## Trecho
Eu já disse aqui, em algum lugar deste blog, que durante a vida há períodos em que não temos qualquer controle sobre os acontecimentos.

Um deles ocorre quando ainda somos crianças e estamos dependentes dos adultos, sejam eles nossos pais, parentes ou conhecidos.

Se tivermos alguma sorte sairemos da infância indo para a adolescência sem muitos traumas. Com menos sorte, podemos encontrar uma babá, daquelas malvadas que só se sintam bem depois de espancar a quem deveriam cuidar.

Já imaginou o sofrimento da criança, ainda na fase pré-verbal, que é deixada, por seus pais, sob os cuidados de uma doidivanas espancadora? 

Hum... Minha amiga, nem me fale.

Eu caminhava hoje de manhã, depois de um longo período de clausura, pelo Jardim Brasília, Santa Cecília e adjacências, quando me deparei com um velho conhecido que, ao me ver, foi logo dizendo depois dos salamaleques:

-         Rapaz, você viu como estão flagrando essas babás que agridem crianças?

-         Pois é. – respondi-lhe, impaciente para continuar o passeio. – Depois que inventaram essas câmeras filmadoras compactas, meu amigo...

-         Você não imagina do que eu me lembrei outro dia. – continuou o interceptador das caminhadas distrativas das pessoas quase estressadas. – Quando eu era moleque um tiozão, junto com o filho dele, me levou para um rancho de pescarias. Saimos cedo da casa deles e chegamos lá à tardezinha.  A casa há muito tempo fechada, tinha um odor horrível. Mas depois que abriram as portas e janelas tudo ficou melhor. Bom, a primeira coisa que o pai do meu amiguinho fez foi um café bem forte, que tomei até enjoar. Como não havia tempo para a pesca, porque já anoitecia, o homenzarrão abriu uma lata de sardinha e nos deu com alguns pedaços de pão. Quando caiu a noite braba, e o breu era assustador, ele nos levou até o terreiro, bem na frente da porta da cozinha, que dava para uma escada, que descia até a margem esquerda do rio. Bom... Naquele lugar havia um bambuzal e o homem grande e gordo, com um facão, desses de cortar cana, dando um golpe certeiro, no pé de uma vara, decepou-a do conjunto. Demonstrando muita habilidade, o pai do meu coleguinha, eliminou os galhinhos que brotavam do caule comprido e fino. Depois, chamando a atenção minha e do seu filho, firmou o bambu no chão, defronte seus pés que estavam separados. Logo em seguida ele agitou a vara com força, fazendo com que o movimento enérgico, em atrito com o ar, emitisse um zunido esquisito. Depois e alguns segundos de agitação houve o choque com alguma coisa que estava lá em cima e que caiu no solo. Quando fomos ver o que era, notamos que um morcego fora atingido pela vara agitada. Eu não sabia o que queria dizer o homem com aquele gesto. Talvez ele desejasse fazer alguma coisa pra nos entreter, passar o tempo. Entende? Bom... Quando chegou a hora de dormir o homem acendeu uma lamparina de carbureto. A chama emitia uma fumaça preta e bem tóxica. Então o homem disse: “Faça nele, filho.” Tendo o menino se negado a fazer qualquer coisa que não fosse deitar e dormir, fomos todos pra cama. No dia seguinte eles acordaram serelepes e faceiros enquanto que eu não havia pregado os olhos.

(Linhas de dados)
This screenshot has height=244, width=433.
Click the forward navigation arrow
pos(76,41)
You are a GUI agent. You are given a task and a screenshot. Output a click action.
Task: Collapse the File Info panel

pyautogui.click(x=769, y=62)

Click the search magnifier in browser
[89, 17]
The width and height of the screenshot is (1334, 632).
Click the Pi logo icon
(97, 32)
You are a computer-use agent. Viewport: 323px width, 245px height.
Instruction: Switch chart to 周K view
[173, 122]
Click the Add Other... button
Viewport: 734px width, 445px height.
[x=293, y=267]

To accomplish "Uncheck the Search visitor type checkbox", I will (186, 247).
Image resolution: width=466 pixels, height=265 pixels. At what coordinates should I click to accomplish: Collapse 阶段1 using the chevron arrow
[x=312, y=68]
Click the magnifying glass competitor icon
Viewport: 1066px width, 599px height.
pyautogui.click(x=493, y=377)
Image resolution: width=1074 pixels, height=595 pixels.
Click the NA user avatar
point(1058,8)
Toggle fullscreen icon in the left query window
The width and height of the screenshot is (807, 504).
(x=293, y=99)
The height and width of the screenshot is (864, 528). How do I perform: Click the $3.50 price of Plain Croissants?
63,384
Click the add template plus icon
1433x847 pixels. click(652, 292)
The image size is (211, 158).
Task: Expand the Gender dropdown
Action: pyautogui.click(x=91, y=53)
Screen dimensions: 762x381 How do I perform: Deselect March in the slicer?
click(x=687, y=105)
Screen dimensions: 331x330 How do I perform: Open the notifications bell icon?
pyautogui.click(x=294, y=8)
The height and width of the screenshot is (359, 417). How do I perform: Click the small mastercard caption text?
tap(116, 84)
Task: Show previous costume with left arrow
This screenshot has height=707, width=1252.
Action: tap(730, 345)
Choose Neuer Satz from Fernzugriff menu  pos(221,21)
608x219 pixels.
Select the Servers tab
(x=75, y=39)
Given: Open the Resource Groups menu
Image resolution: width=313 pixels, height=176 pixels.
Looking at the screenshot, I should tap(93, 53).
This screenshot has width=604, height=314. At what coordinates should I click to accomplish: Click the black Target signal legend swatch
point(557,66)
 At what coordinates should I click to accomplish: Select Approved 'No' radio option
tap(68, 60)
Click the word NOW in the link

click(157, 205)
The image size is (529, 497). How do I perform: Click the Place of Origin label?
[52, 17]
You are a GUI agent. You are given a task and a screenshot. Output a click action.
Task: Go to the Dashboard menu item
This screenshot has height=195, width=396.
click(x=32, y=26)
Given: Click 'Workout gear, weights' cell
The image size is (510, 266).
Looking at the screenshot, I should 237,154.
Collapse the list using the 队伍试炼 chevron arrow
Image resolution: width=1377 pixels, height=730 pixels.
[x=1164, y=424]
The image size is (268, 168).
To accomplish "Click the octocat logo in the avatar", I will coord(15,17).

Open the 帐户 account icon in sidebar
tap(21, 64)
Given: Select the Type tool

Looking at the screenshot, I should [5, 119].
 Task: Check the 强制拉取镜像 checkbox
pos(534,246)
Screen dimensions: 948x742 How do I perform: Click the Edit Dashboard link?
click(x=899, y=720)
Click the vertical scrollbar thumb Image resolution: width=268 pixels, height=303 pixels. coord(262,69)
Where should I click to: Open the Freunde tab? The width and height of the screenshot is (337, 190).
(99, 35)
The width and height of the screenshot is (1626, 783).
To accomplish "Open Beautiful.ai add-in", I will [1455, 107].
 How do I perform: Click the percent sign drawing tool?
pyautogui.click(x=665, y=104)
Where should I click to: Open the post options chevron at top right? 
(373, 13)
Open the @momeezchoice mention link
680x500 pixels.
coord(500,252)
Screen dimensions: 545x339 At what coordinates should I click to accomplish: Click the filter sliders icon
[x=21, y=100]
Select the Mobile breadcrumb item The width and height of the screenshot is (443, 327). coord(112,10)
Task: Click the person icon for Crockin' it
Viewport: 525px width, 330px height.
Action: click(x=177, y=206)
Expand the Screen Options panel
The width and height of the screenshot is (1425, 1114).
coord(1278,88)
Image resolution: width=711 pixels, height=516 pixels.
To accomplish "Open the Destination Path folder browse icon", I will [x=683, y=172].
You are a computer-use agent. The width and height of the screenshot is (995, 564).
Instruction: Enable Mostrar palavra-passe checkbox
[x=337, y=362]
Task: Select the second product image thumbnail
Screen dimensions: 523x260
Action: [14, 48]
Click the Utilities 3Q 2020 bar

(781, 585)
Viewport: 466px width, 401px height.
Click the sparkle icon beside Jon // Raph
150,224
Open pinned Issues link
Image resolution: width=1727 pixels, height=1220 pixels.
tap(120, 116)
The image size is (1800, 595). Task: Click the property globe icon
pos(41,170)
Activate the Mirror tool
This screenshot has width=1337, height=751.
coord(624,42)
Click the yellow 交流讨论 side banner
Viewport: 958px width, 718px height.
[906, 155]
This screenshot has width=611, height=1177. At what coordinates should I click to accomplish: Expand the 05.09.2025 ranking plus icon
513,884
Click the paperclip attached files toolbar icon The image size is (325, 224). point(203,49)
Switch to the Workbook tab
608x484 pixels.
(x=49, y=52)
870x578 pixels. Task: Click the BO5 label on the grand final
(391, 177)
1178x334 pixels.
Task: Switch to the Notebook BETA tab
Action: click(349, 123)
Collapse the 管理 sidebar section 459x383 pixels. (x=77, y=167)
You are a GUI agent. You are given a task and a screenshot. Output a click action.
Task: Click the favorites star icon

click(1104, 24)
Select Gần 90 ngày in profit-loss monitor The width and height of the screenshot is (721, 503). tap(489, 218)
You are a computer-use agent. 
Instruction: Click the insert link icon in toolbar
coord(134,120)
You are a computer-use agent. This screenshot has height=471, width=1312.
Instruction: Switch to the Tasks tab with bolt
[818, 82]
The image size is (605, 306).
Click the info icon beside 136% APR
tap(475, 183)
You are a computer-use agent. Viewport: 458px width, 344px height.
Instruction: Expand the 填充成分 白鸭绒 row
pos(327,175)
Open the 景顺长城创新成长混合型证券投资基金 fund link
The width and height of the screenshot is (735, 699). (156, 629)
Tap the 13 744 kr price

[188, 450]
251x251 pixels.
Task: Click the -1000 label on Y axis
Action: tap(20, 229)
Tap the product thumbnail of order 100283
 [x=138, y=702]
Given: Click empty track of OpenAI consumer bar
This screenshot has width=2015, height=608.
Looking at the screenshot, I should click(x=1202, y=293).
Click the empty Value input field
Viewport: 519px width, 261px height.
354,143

## Instruções a seguir
Dê continuidade ao texto sobre as babás e a noite no rancho de pescaria, começando logo depois da última frase.

## Resposta esperada
-         Foi o café que você tomou. Com certeza. – disse eu que ouvia atentamente a história, enquanto o sol nos torrava os miolos.

-         Pois é. – continuou o interceptador. – E eu já sabia falar. Podia contar tudo pros meus pais. Agora imagine essas crianças que não sabem falar. Não é verdade?

Depois de concordar plenamente com esse meu colega, desejando-nos boa sorte e tudo de bom, nos despedimos, pondo-nos em caminhada novamente.

A certa altura do trajeto e pensando eu em fazer o caminho de volta, lembrei-me do segundo período da vida em que não temos o total controle da situação: ele ocorre durante a velhice. Nessa fase, à semelhança do primeiro, os cuidadores de idosos poderão fazer com os velhinhos, o que as babás fazem hoje com as criancinhas.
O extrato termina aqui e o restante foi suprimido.